High modified malt contains mainly Alpha, pick out a saccharification temperature and there are charts that list the pH that matches the temperature and adjust mash pH to match saccharification temperature.
Type in, Optimum temperature and pH for Alpha amylase, check out Beta, too.
It is better to establish mash pH before enzyme activity begins.

My mashing schedule begins at 95F that's when I adjust mash pH to match Beta because the next temperature step in the process activates Beta. By doing it that way I'm able to adjust mash pH before Beta kicks in. I like to use the rest because Alpha is softening starch at the same time.
My brewing process includes a conversion rest and I establish pH optimum for Beta with sauer malz with mash temperature 140 to 145F. Alpha works fine at Beta pH during conversion.
When using sauer malz the pH varies from 3 to 3.5 and when the malt is 3 pH less is needed than when the malt is 3.5 pH the problem is that you won't know what end of the scale it's on and because of that it's easy to add too much, I learned from experience it's better to add a little at a time before enzymes activate. The purpose of an acid rest is to allow enough time for each addition of sauer malz to stabilize, lacto is active during the rest which reduces pH. Sauer malz isn't needed when the acid rest period is stretched out because lacto will acidulate the mash, the problem with lacto is that it picks up speed and it's best to check pH at regular intervals to make sure that pH doesn't drop outside the range of enzymes.

For experimentation and to gain a baseline to work from I'd take a pound of malt and soak it in the brewing water adding nothing to the water using the same qt/lb ratio used during mashing.
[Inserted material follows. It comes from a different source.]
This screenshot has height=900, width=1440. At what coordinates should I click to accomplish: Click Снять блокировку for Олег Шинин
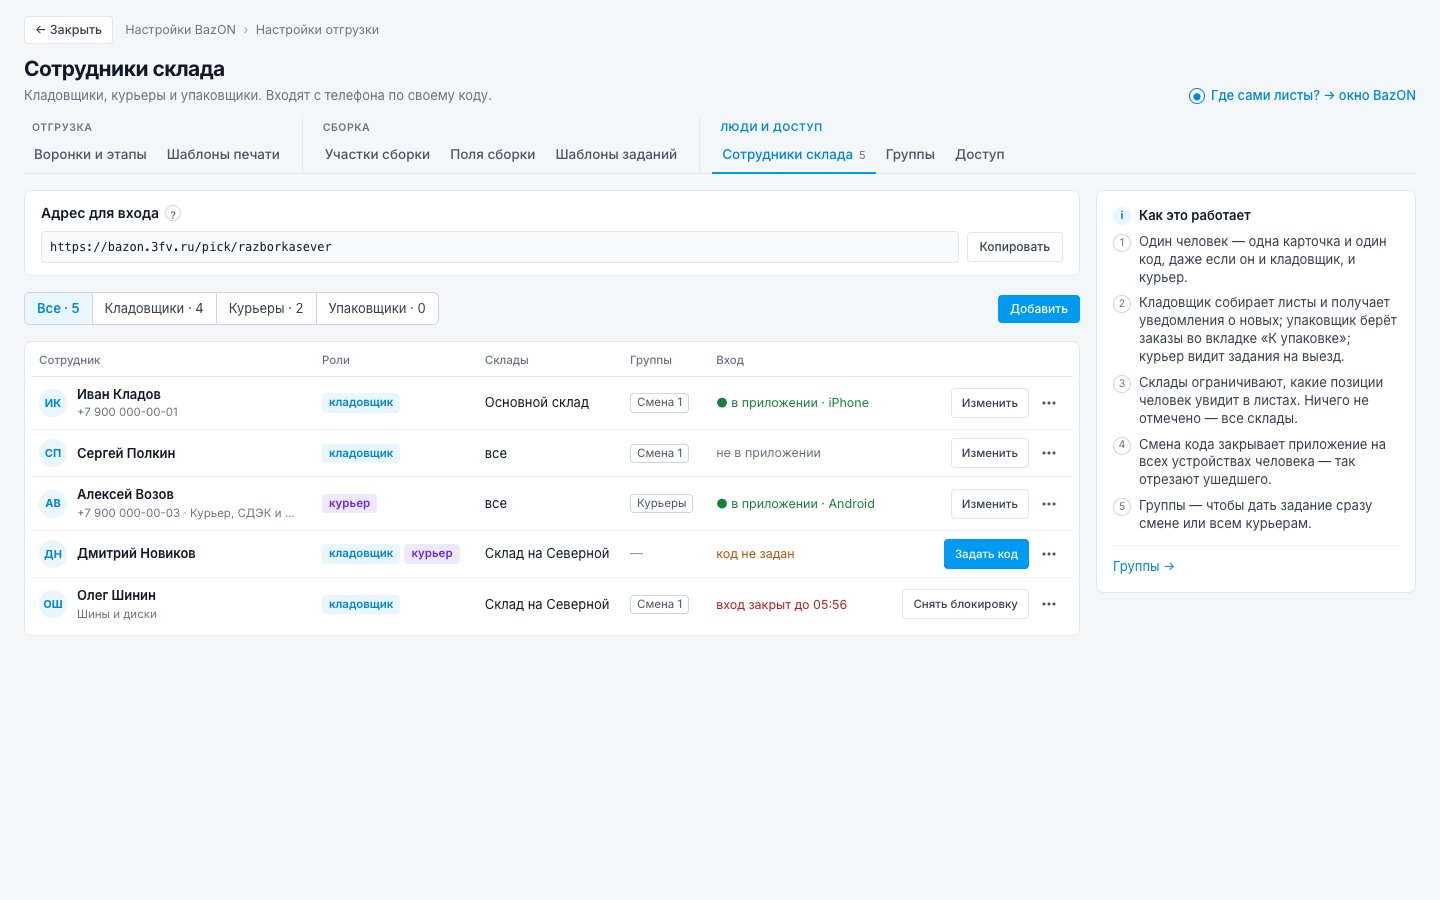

Using 60, 65F water and soaking the mash for 15 minutes I'd test pH, and I'd test pH every 15 minutes for an hour rest period to see what happens. Then, I'd do the same thing using water that was boiled, cooled and racked. I'd do it again after boiling the water twice and racking twice and again after boiling and racking the water three times. By doing that I'd find out where mash pH stabilizes with the water and malt that I use, and it would tell me if boiled and racked water would dial in and maybe I wouldn't need to add as much of something.

If possible use RO water and add nothing because enzymes and yeast will not despise you for using RO water. It creates consistency.
An easy to do tip. Before adding hops bring the wort to boiling and as the hot break rises skim it off and continue to remove it until it ceases to form or it drastically reduces, then add bittering hops. Remove the second hot break as it rises. Removing hot break cleans the wort and less hops will be needed because hop character sticks better to clean wort. There will be less goop transferred into the primary fermenter, as well.